While many of these incidents have surfaced before, the repeated accusations against the two YouTubers at a time when the broader culture is coming to grips with rampant racism and problematic behavior could lead to permanent changes in the beauty world.

Already, Mr. Dawson and Mr. Star are hemorrhaging hundreds of thousands of followers and face a storm of criticism online. Target has removed Mr. Dawson’s books from its shelves, according to Insider. On Tuesday, YouTube announced the company had suspended monetization across all three of Mr. Dawson’s channels.

“For the longest time Jeffree and Shane have been untouchable,” said Will Larkins, a 15-year-old who provides commentary on internet drama and has been documenting these events on his Twitter handle @OhMyGodExposeU. “They’ve gotten away with everything. I think people are finally fed up and realizing that we can’t just keep giving people like this a platform.”

Outside of Mr. Star and Mr. Dawson, fans have begun to look at an entire generation of millennial influencers in a new light. Jenna Marbles, another YouTuber who had been on the site for a decade, recently quit after backlash to an old video in which she appeared in blackface.

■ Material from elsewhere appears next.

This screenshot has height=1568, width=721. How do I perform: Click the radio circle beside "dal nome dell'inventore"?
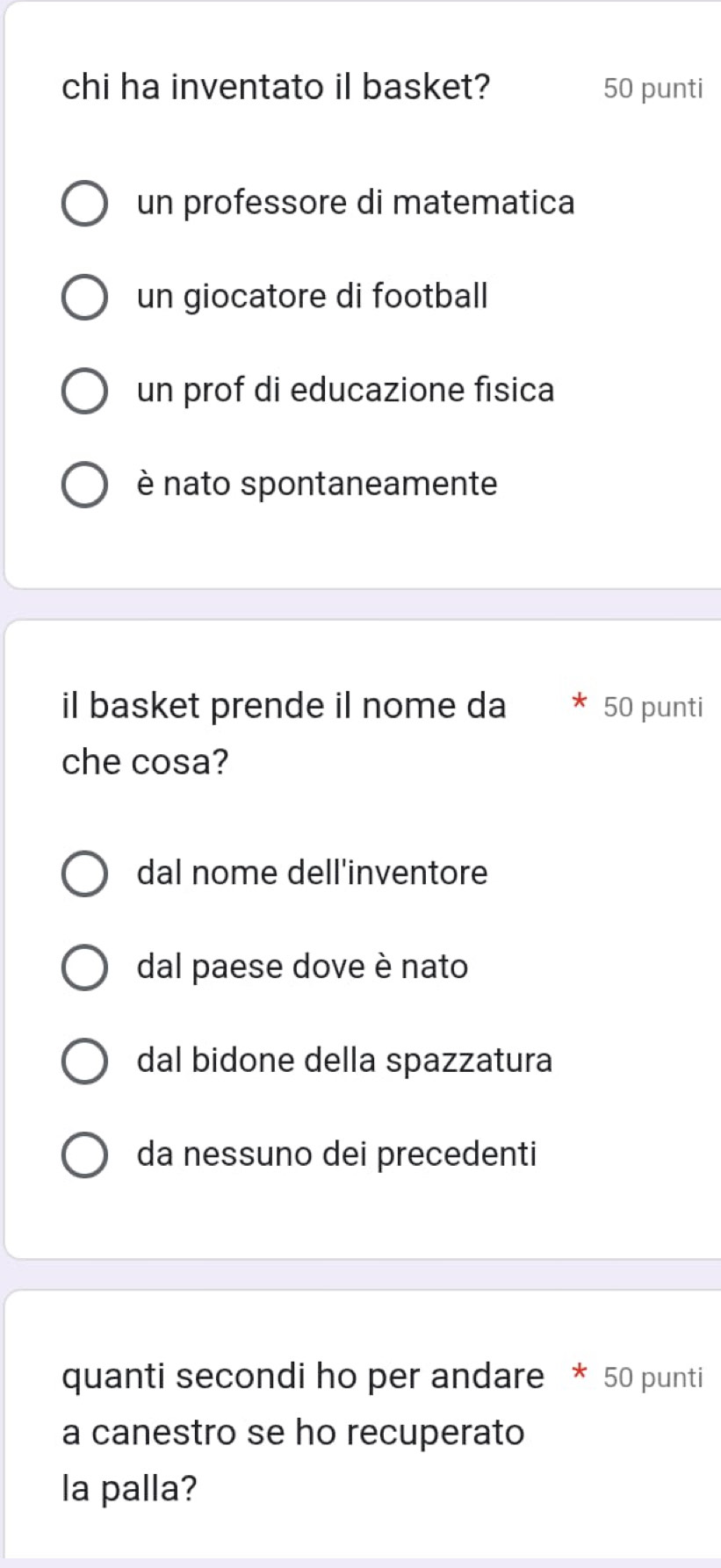click(85, 874)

The YouTubers David Dobrik and Liza Koshy have also faced sharp criticism for old videos, in which they imitated the Japanese language. “I hope one day people can learn and change and grow before they make millions of dollars doing black face,” Akilah Hughes, a YouTuber, tweeted on June 26. “My tears are reserved for all the black people who will never even attempt to have a YouTube career because they don’t want to be subjected to racism all day every day as a living.”

As many older white millennial beauty influencers lose relevance, a newer, more diverse crop of creators is stepping in. “You have YouTubers like Raw Beauty Kristi, Jackie Aina, Nyma Tang, who are not problematic, and that’s just to name a few,” said Ashlye Kyle, 35, who runs a YouTube drama channel focused on the beauty world. “I think that they’re going to gain more influence.”

Even if Mr. Dawson and Mr. Star battle their way through this backlash, Ms. Kyle and others in the YouTube beauty world believe they’ll never regain the influence they had. “Do I feel like Jeffree will always have his stans and his next makeup launch will sell out?” Ms. Kyle said. “Absolutely. And will Shane’s next docuseries still get millions of views? Yes, I do. But the beauty community itself is finally seeing their true colors.”

Will Larkins said: “This pyramid system where Shane and Jeffree are kings and everyone else is below them is over.”

He added that “the next generation of beauty influencers, it’s going to be about artistry and not just drama. People are realizing we need more representation of people of color, Asians and every minority. The beauty world is a place to express yourself. The younger generation understands that better than the older beauty gurus.”